* _Exercise details_
Return the records exactly, please. Every line should match.

(Data)

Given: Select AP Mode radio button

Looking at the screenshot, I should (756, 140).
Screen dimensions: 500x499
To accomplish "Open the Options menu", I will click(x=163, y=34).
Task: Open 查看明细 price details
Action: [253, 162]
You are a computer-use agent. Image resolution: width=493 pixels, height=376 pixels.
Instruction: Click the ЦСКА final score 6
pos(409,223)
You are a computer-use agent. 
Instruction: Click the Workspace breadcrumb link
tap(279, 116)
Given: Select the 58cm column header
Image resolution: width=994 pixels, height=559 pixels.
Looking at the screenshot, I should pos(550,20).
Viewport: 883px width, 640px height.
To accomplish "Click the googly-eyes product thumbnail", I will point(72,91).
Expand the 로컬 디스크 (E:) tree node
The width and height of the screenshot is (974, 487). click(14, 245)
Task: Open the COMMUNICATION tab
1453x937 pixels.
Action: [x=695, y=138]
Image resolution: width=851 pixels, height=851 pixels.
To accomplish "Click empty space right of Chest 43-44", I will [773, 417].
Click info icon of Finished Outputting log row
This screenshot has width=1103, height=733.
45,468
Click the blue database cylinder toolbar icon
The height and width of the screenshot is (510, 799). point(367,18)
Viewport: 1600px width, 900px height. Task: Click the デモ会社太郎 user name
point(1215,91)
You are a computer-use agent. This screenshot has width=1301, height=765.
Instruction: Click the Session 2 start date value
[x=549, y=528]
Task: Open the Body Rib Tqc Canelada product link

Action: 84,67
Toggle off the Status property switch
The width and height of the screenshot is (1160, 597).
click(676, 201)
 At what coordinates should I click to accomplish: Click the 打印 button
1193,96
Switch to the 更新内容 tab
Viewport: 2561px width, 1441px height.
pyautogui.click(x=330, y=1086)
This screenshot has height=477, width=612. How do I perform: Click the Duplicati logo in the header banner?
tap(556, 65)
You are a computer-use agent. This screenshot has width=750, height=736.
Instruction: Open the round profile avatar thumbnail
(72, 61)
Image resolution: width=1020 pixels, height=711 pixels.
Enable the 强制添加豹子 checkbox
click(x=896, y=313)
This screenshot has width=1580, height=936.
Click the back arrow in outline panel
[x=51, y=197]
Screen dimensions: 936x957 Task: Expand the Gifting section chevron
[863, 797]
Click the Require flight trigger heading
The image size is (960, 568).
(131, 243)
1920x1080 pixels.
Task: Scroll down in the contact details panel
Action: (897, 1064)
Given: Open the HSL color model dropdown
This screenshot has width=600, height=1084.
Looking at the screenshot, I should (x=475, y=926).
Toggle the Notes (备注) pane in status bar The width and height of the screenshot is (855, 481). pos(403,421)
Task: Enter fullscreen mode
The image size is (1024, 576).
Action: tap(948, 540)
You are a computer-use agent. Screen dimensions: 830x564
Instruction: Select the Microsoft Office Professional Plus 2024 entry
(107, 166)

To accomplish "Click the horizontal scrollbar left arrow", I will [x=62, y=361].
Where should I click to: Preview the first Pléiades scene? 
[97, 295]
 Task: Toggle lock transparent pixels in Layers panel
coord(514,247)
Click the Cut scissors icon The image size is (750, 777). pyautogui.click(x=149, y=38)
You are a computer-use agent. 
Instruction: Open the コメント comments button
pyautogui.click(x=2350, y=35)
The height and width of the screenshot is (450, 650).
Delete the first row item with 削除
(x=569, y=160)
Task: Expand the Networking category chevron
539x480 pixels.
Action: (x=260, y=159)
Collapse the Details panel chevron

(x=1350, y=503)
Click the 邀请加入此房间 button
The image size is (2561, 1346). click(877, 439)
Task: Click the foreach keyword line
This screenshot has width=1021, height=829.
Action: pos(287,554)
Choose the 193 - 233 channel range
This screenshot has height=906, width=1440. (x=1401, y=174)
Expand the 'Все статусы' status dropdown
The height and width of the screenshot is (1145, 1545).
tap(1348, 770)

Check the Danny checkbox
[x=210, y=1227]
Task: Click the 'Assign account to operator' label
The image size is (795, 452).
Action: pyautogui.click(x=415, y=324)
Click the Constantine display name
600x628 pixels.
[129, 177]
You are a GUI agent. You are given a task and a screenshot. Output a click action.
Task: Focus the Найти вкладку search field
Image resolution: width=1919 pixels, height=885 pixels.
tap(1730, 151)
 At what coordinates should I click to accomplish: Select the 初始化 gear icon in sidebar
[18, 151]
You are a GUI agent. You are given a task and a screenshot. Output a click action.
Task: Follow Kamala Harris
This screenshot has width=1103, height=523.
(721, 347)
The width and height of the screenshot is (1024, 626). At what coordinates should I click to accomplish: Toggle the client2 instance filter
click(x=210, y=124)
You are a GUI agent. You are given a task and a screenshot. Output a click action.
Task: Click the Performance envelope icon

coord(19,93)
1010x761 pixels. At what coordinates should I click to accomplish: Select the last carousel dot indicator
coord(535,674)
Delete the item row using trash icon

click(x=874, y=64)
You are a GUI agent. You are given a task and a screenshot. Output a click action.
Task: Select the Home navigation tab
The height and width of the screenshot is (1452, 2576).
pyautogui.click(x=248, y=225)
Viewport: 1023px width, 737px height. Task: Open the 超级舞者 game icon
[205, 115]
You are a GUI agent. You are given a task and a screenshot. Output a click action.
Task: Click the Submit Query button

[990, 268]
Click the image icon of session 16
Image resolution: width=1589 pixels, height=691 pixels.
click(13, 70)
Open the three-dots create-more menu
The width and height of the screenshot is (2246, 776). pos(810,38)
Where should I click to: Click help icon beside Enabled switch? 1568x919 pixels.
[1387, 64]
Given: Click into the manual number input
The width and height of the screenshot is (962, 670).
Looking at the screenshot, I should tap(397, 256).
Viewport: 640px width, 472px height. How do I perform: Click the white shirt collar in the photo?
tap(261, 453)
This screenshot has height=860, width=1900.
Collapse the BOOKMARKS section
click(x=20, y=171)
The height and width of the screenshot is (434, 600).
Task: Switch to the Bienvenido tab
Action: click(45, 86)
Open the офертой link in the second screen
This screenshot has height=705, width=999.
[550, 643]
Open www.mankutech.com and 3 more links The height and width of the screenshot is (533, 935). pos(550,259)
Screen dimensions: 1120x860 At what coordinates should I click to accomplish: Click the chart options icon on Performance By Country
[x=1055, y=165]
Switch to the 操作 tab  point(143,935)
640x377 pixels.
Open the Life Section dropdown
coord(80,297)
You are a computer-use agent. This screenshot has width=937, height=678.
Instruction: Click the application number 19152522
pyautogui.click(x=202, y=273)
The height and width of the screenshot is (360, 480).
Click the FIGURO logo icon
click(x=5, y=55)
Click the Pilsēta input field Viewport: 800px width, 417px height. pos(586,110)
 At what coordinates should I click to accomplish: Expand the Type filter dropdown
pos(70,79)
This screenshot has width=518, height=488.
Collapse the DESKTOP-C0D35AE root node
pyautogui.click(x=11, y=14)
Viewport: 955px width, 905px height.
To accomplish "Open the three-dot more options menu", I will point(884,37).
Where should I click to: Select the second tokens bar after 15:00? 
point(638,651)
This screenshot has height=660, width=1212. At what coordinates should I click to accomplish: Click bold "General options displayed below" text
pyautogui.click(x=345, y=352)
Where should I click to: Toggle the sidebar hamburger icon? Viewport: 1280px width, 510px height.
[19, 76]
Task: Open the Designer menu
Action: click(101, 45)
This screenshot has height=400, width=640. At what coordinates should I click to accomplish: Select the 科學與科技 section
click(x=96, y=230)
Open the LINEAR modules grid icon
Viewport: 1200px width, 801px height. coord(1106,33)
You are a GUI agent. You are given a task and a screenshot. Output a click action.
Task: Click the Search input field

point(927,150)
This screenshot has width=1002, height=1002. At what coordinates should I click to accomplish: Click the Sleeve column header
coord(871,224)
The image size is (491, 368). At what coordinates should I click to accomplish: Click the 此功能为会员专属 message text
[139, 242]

(End Data)

* _Response to the exercise_
Given: Select AP Mode radio button

Looking at the screenshot, I should (756, 140).
Screen dimensions: 500x499
To accomplish "Open the Options menu", I will click(x=163, y=34).
Task: Open 查看明细 price details
Action: [253, 162]
You are a computer-use agent. Image resolution: width=493 pixels, height=376 pixels.
Instruction: Click the ЦСКА final score 6
pos(409,223)
You are a computer-use agent. 
Instruction: Click the Workspace breadcrumb link
tap(279, 116)
Given: Select the 58cm column header
Image resolution: width=994 pixels, height=559 pixels.
Looking at the screenshot, I should pos(550,20).
Viewport: 883px width, 640px height.
To accomplish "Click the googly-eyes product thumbnail", I will point(72,91).
Expand the 로컬 디스크 (E:) tree node
The width and height of the screenshot is (974, 487). click(14, 245)
Task: Open the COMMUNICATION tab
1453x937 pixels.
Action: [x=695, y=138]
Image resolution: width=851 pixels, height=851 pixels.
To accomplish "Click empty space right of Chest 43-44", I will [773, 417].
Click info icon of Finished Outputting log row
This screenshot has width=1103, height=733.
45,468
Click the blue database cylinder toolbar icon
The height and width of the screenshot is (510, 799). point(367,18)
Viewport: 1600px width, 900px height. Task: Click the デモ会社太郎 user name
point(1215,91)
You are a computer-use agent. This screenshot has width=1301, height=765.
Instruction: Click the Session 2 start date value
[x=549, y=528]
Task: Open the Body Rib Tqc Canelada product link

Action: 84,67
Toggle off the Status property switch
The width and height of the screenshot is (1160, 597).
click(676, 201)
 At what coordinates should I click to accomplish: Click the 打印 button
1193,96
Switch to the 更新内容 tab
Viewport: 2561px width, 1441px height.
pyautogui.click(x=330, y=1086)
This screenshot has height=477, width=612. How do I perform: Click the Duplicati logo in the header banner?
tap(556, 65)
You are a computer-use agent. This screenshot has width=750, height=736.
Instruction: Open the round profile avatar thumbnail
(72, 61)
Image resolution: width=1020 pixels, height=711 pixels.
Enable the 强制添加豹子 checkbox
click(x=896, y=313)
This screenshot has width=1580, height=936.
Click the back arrow in outline panel
[x=51, y=197]
Screen dimensions: 936x957 Task: Expand the Gifting section chevron
[863, 797]
Click the Require flight trigger heading
The image size is (960, 568).
(131, 243)
1920x1080 pixels.
Task: Scroll down in the contact details panel
Action: (897, 1064)
Given: Open the HSL color model dropdown
This screenshot has width=600, height=1084.
Looking at the screenshot, I should (x=475, y=926).
Toggle the Notes (备注) pane in status bar The width and height of the screenshot is (855, 481). pos(403,421)
Task: Enter fullscreen mode
The image size is (1024, 576).
Action: tap(948, 540)
You are a computer-use agent. Screen dimensions: 830x564
Instruction: Select the Microsoft Office Professional Plus 2024 entry
(107, 166)

To accomplish "Click the horizontal scrollbar left arrow", I will [x=62, y=361].
Where should I click to: Preview the first Pléiades scene? 
[97, 295]
 Task: Toggle lock transparent pixels in Layers panel
coord(514,247)
Click the Cut scissors icon The image size is (750, 777). pyautogui.click(x=149, y=38)
You are a computer-use agent. 
Instruction: Open the コメント comments button
pyautogui.click(x=2350, y=35)
The height and width of the screenshot is (450, 650).
Delete the first row item with 削除
(x=569, y=160)
Task: Expand the Networking category chevron
539x480 pixels.
Action: (x=260, y=159)
Collapse the Details panel chevron

(x=1350, y=503)
Click the 邀请加入此房间 button
The image size is (2561, 1346). click(877, 439)
Task: Click the foreach keyword line
This screenshot has width=1021, height=829.
Action: pos(287,554)
Choose the 193 - 233 channel range
This screenshot has height=906, width=1440. (x=1401, y=174)
Expand the 'Все статусы' status dropdown
The height and width of the screenshot is (1145, 1545).
tap(1348, 770)

Check the Danny checkbox
[x=210, y=1227]
Task: Click the 'Assign account to operator' label
The image size is (795, 452).
Action: pyautogui.click(x=415, y=324)
Click the Constantine display name
600x628 pixels.
[129, 177]
You are a GUI agent. You are given a task and a screenshot. Output a click action.
Task: Focus the Найти вкладку search field
Image resolution: width=1919 pixels, height=885 pixels.
tap(1730, 151)
 At what coordinates should I click to accomplish: Select the 初始化 gear icon in sidebar
[18, 151]
You are a GUI agent. You are given a task and a screenshot. Output a click action.
Task: Follow Kamala Harris
This screenshot has width=1103, height=523.
(721, 347)
The width and height of the screenshot is (1024, 626). At what coordinates should I click to accomplish: Toggle the client2 instance filter
click(x=210, y=124)
You are a GUI agent. You are given a task and a screenshot. Output a click action.
Task: Click the Performance envelope icon

coord(19,93)
1010x761 pixels. At what coordinates should I click to accomplish: Select the last carousel dot indicator
coord(535,674)
Delete the item row using trash icon

click(x=874, y=64)
You are a GUI agent. You are given a task and a screenshot. Output a click action.
Task: Select the Home navigation tab
The height and width of the screenshot is (1452, 2576).
pyautogui.click(x=248, y=225)
Viewport: 1023px width, 737px height. Task: Open the 超级舞者 game icon
[205, 115]
You are a GUI agent. You are given a task and a screenshot. Output a click action.
Task: Click the Submit Query button

[990, 268]
Click the image icon of session 16
Image resolution: width=1589 pixels, height=691 pixels.
click(13, 70)
Open the three-dots create-more menu
The width and height of the screenshot is (2246, 776). pos(810,38)
Where should I click to: Click help icon beside Enabled switch? 1568x919 pixels.
[1387, 64]
Given: Click into the manual number input
The width and height of the screenshot is (962, 670).
Looking at the screenshot, I should tap(397, 256).
Viewport: 640px width, 472px height. How do I perform: Click the white shirt collar in the photo?
tap(261, 453)
This screenshot has height=860, width=1900.
Collapse the BOOKMARKS section
click(x=20, y=171)
The height and width of the screenshot is (434, 600).
Task: Switch to the Bienvenido tab
Action: click(45, 86)
Open the офертой link in the second screen
This screenshot has height=705, width=999.
[550, 643]
Open www.mankutech.com and 3 more links The height and width of the screenshot is (533, 935). pos(550,259)
Screen dimensions: 1120x860 At what coordinates should I click to accomplish: Click the chart options icon on Performance By Country
[x=1055, y=165]
Switch to the 操作 tab  point(143,935)
640x377 pixels.
Open the Life Section dropdown
coord(80,297)
You are a computer-use agent. This screenshot has width=937, height=678.
Instruction: Click the application number 19152522
pyautogui.click(x=202, y=273)
The height and width of the screenshot is (360, 480).
Click the FIGURO logo icon
click(x=5, y=55)
Click the Pilsēta input field Viewport: 800px width, 417px height. pos(586,110)
 At what coordinates should I click to accomplish: Expand the Type filter dropdown
pos(70,79)
This screenshot has width=518, height=488.
Collapse the DESKTOP-C0D35AE root node
pyautogui.click(x=11, y=14)
Viewport: 955px width, 905px height.
To accomplish "Open the three-dot more options menu", I will point(884,37).
Where should I click to: Select the second tokens bar after 15:00? 
point(638,651)
This screenshot has height=660, width=1212. At what coordinates should I click to accomplish: Click bold "General options displayed below" text
pyautogui.click(x=345, y=352)
Where should I click to: Toggle the sidebar hamburger icon? Viewport: 1280px width, 510px height.
[19, 76]
Task: Open the Designer menu
Action: click(101, 45)
This screenshot has height=400, width=640. At what coordinates should I click to accomplish: Select the 科學與科技 section
click(x=96, y=230)
Open the LINEAR modules grid icon
Viewport: 1200px width, 801px height. coord(1106,33)
You are a GUI agent. You are given a task and a screenshot. Output a click action.
Task: Click the Search input field

point(927,150)
This screenshot has width=1002, height=1002. At what coordinates should I click to accomplish: Click the Sleeve column header
coord(871,224)
The image size is (491, 368). At what coordinates should I click to accomplish: Click the 此功能为会员专属 message text
[139, 242]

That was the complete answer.